+++ Materials provided

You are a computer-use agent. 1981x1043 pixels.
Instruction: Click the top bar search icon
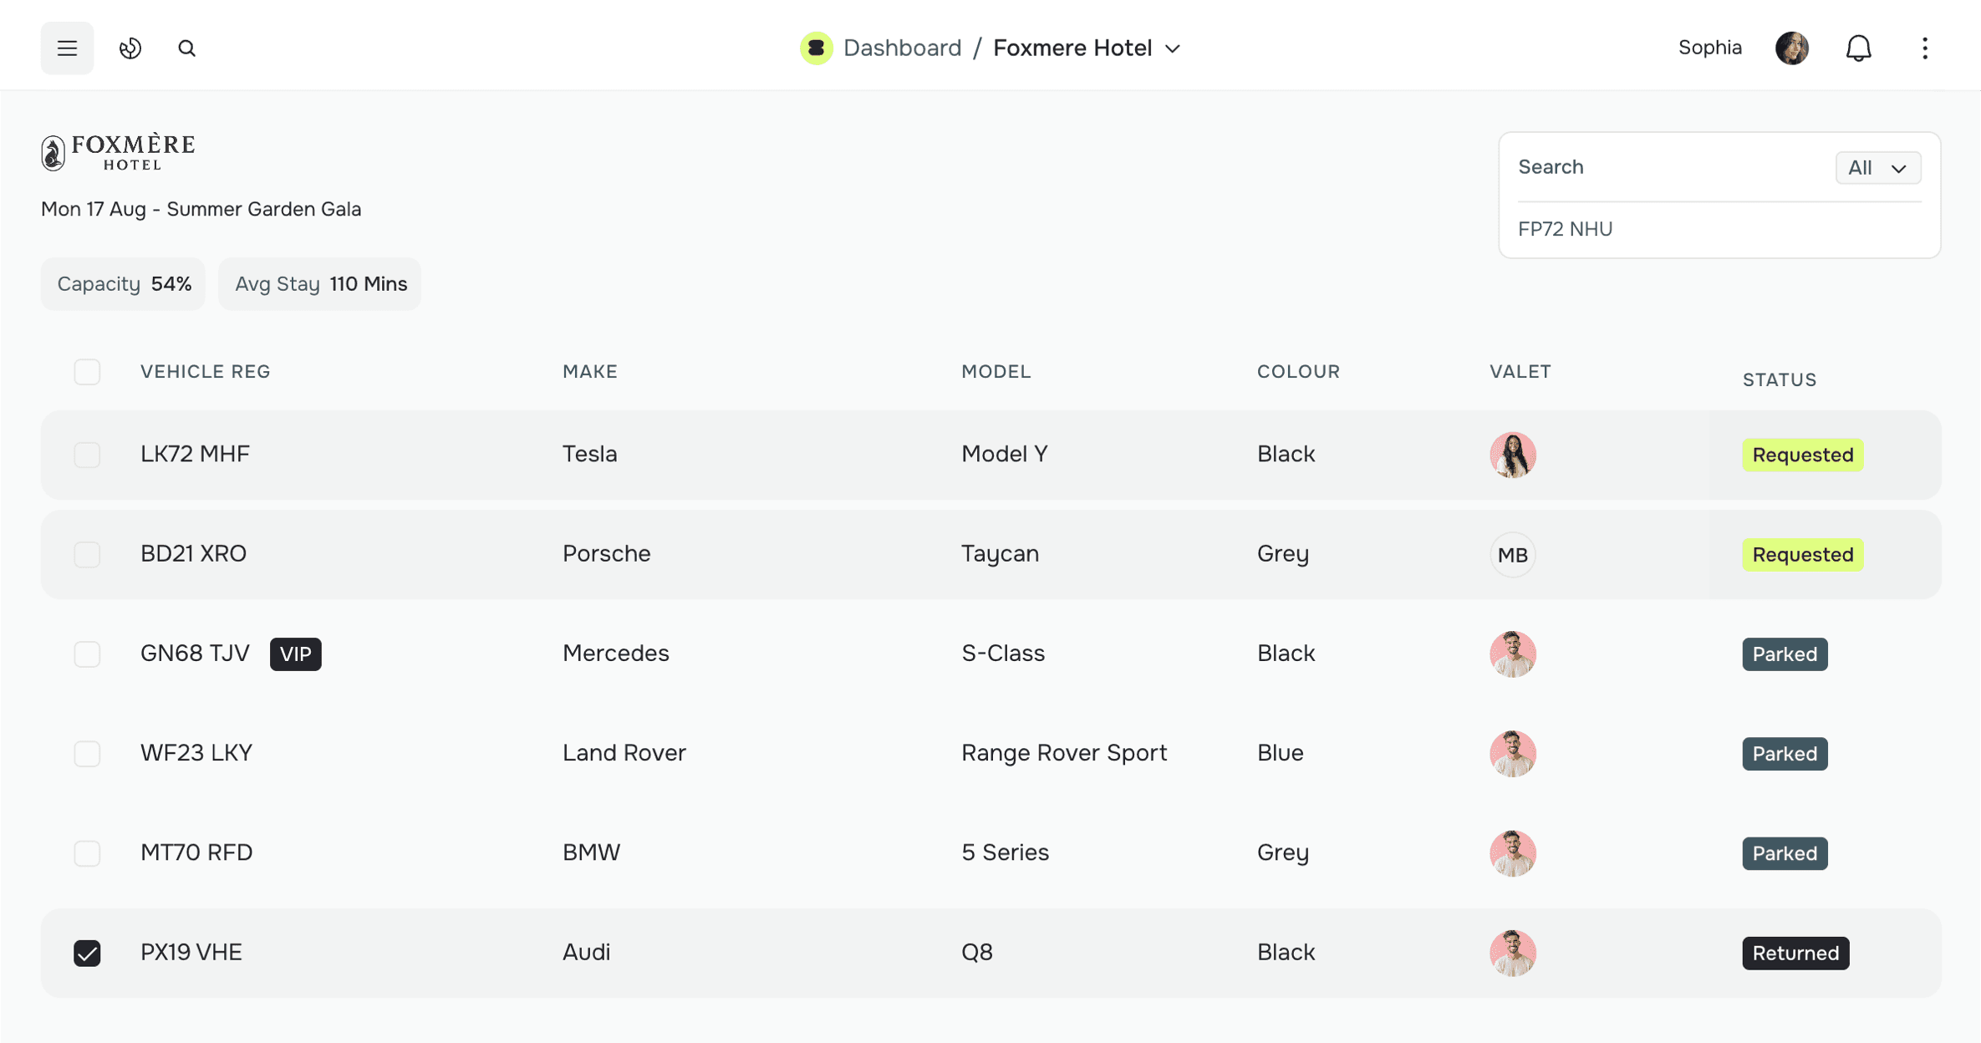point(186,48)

++++++
+++ Materials provided

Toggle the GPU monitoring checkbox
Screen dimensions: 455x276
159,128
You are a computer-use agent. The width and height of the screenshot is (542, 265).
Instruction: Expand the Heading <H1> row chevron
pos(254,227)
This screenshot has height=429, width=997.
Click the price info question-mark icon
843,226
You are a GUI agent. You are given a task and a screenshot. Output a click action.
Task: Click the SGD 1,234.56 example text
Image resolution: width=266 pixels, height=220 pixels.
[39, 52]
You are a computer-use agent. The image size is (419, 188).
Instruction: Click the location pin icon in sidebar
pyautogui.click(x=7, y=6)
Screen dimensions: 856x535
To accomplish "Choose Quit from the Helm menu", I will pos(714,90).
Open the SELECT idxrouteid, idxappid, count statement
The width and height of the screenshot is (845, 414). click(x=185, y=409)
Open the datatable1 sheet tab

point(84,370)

++++++

For each line in the data above that contains the string "agent", extract the line.

You are a computer-use agent. 1981x1043 pixels.
You are a computer-use agent. The width and height of the screenshot is (542, 265).
You are a GUI agent. You are given a task and a screenshot. Output a click action.
You are a computer-use agent. The image size is (419, 188).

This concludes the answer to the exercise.